MONDOVÌ - Denunciata dall’anziana che assisteva dopo un maxi prestito: per il giudice non fu circonvenzione

La badante aveva ricevuto diverse decine di migliaia di euro da un’ottantenne di Mondovì

a.c. 17/02/2020 16:36

Doveva rispondere di circonvenzione d’incapace ai danni della persona che assisteva, un’anziana della classe 1932 residente a Mondovì, l’imputata assolta stamani con formula piena dal tribunale di Cuneo.
 
Tra il 2010 e il 2014 B.B., ex dipendente di una casa di riposo di Lurisia, aveva instaurato un rapporto di lavoro ‘in nero’ con la signora, già vedova e reduce da un intervento chirurgico che l’aveva molto debilitata. Nel corso di questi anni l’anziana avrebbe concesso forti somme in prestito a colei che la accudiva e alla sua famiglia. Non è stato possibile tuttavia accertare l’entità esatta di questi prestiti nemmeno al termine dell’istruttoria: l’accusa ha ipotizzato un totale di circa 50mila euro tra assegni e contante, di cui oltre 30mila documentati.
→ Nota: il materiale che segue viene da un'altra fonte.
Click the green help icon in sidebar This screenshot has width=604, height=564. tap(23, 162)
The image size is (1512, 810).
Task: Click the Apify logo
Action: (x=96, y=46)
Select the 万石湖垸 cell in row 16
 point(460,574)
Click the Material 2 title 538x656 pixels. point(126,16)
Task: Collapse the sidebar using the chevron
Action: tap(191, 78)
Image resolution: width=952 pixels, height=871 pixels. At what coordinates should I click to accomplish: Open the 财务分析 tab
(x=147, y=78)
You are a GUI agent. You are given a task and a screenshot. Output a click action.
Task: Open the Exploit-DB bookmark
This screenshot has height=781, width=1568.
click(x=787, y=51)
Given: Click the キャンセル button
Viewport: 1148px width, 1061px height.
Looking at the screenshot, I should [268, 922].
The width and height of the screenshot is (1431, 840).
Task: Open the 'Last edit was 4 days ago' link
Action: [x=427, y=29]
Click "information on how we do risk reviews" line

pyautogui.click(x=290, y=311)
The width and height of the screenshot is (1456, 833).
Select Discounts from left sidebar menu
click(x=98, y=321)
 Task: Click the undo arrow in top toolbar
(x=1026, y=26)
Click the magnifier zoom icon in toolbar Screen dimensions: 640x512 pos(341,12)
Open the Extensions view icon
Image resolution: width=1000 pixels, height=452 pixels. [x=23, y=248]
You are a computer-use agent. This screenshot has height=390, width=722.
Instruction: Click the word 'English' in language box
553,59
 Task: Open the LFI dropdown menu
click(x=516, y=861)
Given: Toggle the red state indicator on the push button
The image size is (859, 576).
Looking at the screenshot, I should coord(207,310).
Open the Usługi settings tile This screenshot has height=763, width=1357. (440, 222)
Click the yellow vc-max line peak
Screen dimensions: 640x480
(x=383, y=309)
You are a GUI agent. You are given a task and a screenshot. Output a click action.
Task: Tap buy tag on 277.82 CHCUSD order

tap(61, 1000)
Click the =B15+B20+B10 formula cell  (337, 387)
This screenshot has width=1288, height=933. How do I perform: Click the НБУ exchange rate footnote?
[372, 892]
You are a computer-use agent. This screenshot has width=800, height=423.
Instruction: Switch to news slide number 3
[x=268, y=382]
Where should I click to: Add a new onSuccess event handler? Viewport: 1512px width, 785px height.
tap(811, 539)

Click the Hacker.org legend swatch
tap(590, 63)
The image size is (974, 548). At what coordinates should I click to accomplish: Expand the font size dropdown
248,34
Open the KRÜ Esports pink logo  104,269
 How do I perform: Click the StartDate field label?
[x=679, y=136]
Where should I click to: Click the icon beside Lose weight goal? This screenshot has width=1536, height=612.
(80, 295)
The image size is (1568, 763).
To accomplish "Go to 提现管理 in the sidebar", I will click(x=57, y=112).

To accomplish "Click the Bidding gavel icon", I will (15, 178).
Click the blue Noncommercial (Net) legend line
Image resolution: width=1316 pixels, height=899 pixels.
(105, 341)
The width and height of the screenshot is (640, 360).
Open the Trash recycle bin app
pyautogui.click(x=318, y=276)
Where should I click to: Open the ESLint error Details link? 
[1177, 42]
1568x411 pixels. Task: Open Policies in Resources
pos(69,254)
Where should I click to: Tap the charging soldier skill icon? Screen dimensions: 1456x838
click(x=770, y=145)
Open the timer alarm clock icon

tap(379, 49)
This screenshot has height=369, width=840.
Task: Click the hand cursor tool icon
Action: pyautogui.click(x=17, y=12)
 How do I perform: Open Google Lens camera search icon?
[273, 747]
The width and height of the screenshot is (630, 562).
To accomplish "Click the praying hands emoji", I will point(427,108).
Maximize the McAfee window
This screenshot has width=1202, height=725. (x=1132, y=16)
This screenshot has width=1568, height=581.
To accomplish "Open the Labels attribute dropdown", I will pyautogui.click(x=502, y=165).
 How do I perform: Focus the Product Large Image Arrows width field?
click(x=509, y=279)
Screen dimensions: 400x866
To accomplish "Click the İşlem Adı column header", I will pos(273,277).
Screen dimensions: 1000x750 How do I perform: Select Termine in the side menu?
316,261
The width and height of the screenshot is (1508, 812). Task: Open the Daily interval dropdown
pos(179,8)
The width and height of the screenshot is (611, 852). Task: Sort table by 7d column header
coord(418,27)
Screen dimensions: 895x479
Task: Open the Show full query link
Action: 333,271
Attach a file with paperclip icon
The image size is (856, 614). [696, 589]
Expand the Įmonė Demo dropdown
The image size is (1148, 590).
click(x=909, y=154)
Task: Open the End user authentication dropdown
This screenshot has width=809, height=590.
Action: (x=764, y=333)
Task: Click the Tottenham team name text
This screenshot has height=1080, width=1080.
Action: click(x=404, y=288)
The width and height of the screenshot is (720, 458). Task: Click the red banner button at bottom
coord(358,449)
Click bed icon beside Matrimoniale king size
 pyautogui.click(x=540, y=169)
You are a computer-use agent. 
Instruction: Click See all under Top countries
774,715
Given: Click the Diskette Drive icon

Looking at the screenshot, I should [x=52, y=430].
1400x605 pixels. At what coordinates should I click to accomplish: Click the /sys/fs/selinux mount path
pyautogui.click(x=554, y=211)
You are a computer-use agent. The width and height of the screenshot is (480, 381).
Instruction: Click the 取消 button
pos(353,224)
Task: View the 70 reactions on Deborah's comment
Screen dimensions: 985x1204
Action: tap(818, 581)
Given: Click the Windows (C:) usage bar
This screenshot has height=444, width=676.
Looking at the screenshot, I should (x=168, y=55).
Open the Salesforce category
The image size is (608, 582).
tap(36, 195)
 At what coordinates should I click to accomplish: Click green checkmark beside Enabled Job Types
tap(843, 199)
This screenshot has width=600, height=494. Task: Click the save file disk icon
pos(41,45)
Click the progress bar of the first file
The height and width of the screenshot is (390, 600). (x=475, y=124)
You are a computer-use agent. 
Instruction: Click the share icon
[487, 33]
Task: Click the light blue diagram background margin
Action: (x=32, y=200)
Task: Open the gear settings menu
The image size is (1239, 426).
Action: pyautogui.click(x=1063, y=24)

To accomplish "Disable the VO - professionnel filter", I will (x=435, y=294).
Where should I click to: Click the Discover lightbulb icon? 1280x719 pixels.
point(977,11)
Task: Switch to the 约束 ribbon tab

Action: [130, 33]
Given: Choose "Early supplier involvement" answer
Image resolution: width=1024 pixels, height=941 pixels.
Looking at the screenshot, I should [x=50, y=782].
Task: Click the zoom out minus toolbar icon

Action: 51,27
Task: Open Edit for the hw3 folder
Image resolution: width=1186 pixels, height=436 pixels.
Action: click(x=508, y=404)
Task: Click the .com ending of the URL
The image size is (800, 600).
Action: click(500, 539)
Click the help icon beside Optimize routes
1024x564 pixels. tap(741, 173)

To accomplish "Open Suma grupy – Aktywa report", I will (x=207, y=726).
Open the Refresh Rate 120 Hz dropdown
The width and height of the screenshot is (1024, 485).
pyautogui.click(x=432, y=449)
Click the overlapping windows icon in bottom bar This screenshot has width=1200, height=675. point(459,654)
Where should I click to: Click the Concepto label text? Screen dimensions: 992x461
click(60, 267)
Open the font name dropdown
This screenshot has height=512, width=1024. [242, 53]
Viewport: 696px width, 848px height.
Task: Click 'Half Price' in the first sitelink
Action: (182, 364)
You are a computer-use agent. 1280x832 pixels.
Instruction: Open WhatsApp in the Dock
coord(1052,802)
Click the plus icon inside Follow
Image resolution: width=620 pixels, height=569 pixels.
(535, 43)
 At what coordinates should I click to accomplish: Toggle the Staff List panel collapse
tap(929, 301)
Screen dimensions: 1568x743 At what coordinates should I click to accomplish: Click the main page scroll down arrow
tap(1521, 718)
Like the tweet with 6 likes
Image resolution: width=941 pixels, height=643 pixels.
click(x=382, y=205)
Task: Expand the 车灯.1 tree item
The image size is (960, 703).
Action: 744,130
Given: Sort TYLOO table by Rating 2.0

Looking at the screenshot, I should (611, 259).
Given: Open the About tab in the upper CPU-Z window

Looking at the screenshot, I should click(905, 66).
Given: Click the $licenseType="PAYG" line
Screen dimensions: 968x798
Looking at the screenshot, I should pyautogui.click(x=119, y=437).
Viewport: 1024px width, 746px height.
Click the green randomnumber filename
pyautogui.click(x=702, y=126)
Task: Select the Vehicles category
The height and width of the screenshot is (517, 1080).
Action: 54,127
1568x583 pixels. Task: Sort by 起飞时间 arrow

Il marito di B.B., sentito come testimone, ha ammesso l’esistenza di un prestito da 20mila euro - in parte coperti da un assegno intestato a una delle figlie della coppia, fatto che ha complicato ancor più la quantificazione del presunto danno: “Avremmo restituito il prestito, certo non in una volta sola ma nel tempo. Col processo però si è fermato tutto”.
 
Centrale è stata la valutazione dello stato psicologico della parte offesa, considerando che è trascorso ormai quasi un decennio dai fatti e la signora è nell’88esimo anno di età. La dottoressa che l’ha tuttora in cura ha confermato lo stato di temporanea depressione nel periodo successivo all’operazione chirurgica del 2010, ma ha aggiunto che nulla portava a supporre una compromissione delle sue facoltà mentali.
 
Secondo la pubblica accusa, nondimeno, una certa sudditanza psicologica era evidente nel suo comportamento: “L’imputata chiedeva denaro con insistenza e la signora afferma ‘speravo me li restituisse’” ha ricordato il procuratore Alessandro Bombardiere, aggiungendo che in seguito “l’anziana ha confermato di essersi dovuta trasferire in casa di cura perché aveva finito i soldi”. A carico dell’imputata era stata quindi chiesta la condanna a due anni e tre mesi di reclusione, cui si era associata la parte civile domandando un risarcimento di 40mila euro: “La signora è vedova, senza figli e priva di una rete amicale. Si è affidata a una persona che aveva conosciuto in un momento doloroso della sua vita”.
 
Il difensore di B.B., l’avvocato Thomas Bassino, ha rilevato come la querela sia partita da una richiesta di informazioni a un istituto di credito finalizzata alla restituzione del prestito: “Non si ipotizzava, all’epoca, un’incapacità neanche parziale di comprendere o esprimere la propria volontà da parte di chi aveva concesso il denaro”. Quanto alla condizione depressiva, “il medico ha parlato solo di una mancanza di stimoli e sottolineato la fermezza di carattere della sua paziente”.
 
Il verdetto di assoluzione del giudice Massimo Scarabello è stato accolto con ovvia soddisfazione dalla difesa. A nome dell’imputata, il legale ha ricordato che quest’ultima “si era sempre detta estranea ai fatti ed è felice che al termine del dibattimento si sia pervenuti ad una sentenza assolutoria con formula piena. Spesso i processi si trasformano per loro stessa natura in una sorta di pena, specialmente per questo tipo di contestazioni, ma non poteva arrivare pronuncia più favorevole”.